* [Given problem] Copy each of the following records word for word, keeping every line as it is.

* [Given data]
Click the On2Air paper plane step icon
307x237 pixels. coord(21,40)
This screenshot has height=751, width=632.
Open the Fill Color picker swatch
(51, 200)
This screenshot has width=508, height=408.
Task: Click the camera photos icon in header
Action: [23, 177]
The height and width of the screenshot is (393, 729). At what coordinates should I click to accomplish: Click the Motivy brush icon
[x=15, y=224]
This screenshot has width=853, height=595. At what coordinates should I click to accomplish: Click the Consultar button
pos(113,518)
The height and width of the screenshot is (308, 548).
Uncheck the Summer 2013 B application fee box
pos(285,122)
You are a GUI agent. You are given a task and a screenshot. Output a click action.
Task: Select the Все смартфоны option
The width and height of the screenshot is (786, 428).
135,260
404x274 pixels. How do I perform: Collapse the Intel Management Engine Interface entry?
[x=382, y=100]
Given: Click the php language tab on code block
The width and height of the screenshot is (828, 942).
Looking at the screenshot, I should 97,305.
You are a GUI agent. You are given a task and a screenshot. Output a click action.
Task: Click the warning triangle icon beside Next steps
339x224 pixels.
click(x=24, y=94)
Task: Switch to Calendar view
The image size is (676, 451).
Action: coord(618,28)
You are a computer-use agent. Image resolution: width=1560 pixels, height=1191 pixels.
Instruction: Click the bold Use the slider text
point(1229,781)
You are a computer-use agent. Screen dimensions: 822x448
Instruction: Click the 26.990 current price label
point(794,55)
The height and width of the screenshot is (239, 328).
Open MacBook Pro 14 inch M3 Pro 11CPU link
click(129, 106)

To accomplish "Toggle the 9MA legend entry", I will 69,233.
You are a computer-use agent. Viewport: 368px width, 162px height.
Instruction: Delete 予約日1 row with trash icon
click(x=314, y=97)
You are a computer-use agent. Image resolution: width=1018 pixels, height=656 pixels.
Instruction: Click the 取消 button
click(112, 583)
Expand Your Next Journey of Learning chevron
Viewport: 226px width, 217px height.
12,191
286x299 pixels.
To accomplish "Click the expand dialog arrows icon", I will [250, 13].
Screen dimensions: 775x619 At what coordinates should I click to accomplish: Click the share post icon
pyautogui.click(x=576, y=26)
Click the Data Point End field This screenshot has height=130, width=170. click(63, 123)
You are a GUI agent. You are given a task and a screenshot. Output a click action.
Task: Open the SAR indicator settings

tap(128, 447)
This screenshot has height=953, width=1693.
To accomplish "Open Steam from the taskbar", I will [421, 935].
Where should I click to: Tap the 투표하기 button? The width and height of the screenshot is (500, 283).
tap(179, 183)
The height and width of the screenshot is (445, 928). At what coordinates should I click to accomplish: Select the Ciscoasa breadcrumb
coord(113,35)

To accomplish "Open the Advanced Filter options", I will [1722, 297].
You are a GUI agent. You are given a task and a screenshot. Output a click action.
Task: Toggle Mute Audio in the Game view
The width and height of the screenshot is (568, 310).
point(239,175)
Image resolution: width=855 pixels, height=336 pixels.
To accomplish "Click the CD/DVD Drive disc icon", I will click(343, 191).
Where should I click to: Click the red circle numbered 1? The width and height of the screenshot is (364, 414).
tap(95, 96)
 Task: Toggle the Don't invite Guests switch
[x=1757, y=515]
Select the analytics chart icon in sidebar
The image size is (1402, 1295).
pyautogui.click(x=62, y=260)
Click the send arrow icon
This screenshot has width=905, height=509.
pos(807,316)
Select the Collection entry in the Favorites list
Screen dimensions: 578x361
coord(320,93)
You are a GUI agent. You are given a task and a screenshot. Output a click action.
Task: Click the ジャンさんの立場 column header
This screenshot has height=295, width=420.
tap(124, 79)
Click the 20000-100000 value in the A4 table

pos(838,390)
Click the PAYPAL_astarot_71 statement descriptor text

* [Completed exercise]
Click the On2Air paper plane step icon
307x237 pixels. coord(21,40)
This screenshot has height=751, width=632.
Open the Fill Color picker swatch
(51, 200)
This screenshot has width=508, height=408.
Task: Click the camera photos icon in header
Action: [23, 177]
The height and width of the screenshot is (393, 729). At what coordinates should I click to accomplish: Click the Motivy brush icon
[x=15, y=224]
This screenshot has width=853, height=595. At what coordinates should I click to accomplish: Click the Consultar button
pos(113,518)
The height and width of the screenshot is (308, 548).
Uncheck the Summer 2013 B application fee box
pos(285,122)
You are a GUI agent. You are given a task and a screenshot. Output a click action.
Task: Select the Все смартфоны option
The width and height of the screenshot is (786, 428).
135,260
404x274 pixels. How do I perform: Collapse the Intel Management Engine Interface entry?
[x=382, y=100]
Given: Click the php language tab on code block
The width and height of the screenshot is (828, 942).
Looking at the screenshot, I should 97,305.
You are a GUI agent. You are given a task and a screenshot. Output a click action.
Task: Click the warning triangle icon beside Next steps
339x224 pixels.
click(x=24, y=94)
Task: Switch to Calendar view
The image size is (676, 451).
Action: coord(618,28)
You are a computer-use agent. Image resolution: width=1560 pixels, height=1191 pixels.
Instruction: Click the bold Use the slider text
point(1229,781)
You are a computer-use agent. Screen dimensions: 822x448
Instruction: Click the 26.990 current price label
point(794,55)
The height and width of the screenshot is (239, 328).
Open MacBook Pro 14 inch M3 Pro 11CPU link
click(129, 106)

To accomplish "Toggle the 9MA legend entry", I will 69,233.
You are a computer-use agent. Viewport: 368px width, 162px height.
Instruction: Delete 予約日1 row with trash icon
click(x=314, y=97)
You are a computer-use agent. Image resolution: width=1018 pixels, height=656 pixels.
Instruction: Click the 取消 button
click(112, 583)
Expand Your Next Journey of Learning chevron
Viewport: 226px width, 217px height.
12,191
286x299 pixels.
To accomplish "Click the expand dialog arrows icon", I will [250, 13].
Screen dimensions: 775x619 At what coordinates should I click to accomplish: Click the share post icon
pyautogui.click(x=576, y=26)
Click the Data Point End field This screenshot has height=130, width=170. click(63, 123)
You are a GUI agent. You are given a task and a screenshot. Output a click action.
Task: Open the SAR indicator settings

tap(128, 447)
This screenshot has height=953, width=1693.
To accomplish "Open Steam from the taskbar", I will [421, 935].
Where should I click to: Tap the 투표하기 button? The width and height of the screenshot is (500, 283).
tap(179, 183)
The height and width of the screenshot is (445, 928). At what coordinates should I click to accomplish: Select the Ciscoasa breadcrumb
coord(113,35)

To accomplish "Open the Advanced Filter options", I will [1722, 297].
You are a GUI agent. You are given a task and a screenshot. Output a click action.
Task: Toggle Mute Audio in the Game view
The width and height of the screenshot is (568, 310).
point(239,175)
Image resolution: width=855 pixels, height=336 pixels.
To accomplish "Click the CD/DVD Drive disc icon", I will click(343, 191).
Where should I click to: Click the red circle numbered 1? The width and height of the screenshot is (364, 414).
tap(95, 96)
 Task: Toggle the Don't invite Guests switch
[x=1757, y=515]
Select the analytics chart icon in sidebar
The image size is (1402, 1295).
pyautogui.click(x=62, y=260)
Click the send arrow icon
This screenshot has width=905, height=509.
pos(807,316)
Select the Collection entry in the Favorites list
Screen dimensions: 578x361
coord(320,93)
You are a GUI agent. You are given a task and a screenshot. Output a click action.
Task: Click the ジャンさんの立場 column header
This screenshot has height=295, width=420.
tap(124, 79)
Click the 20000-100000 value in the A4 table

pos(838,390)
Click the PAYPAL_astarot_71 statement descriptor text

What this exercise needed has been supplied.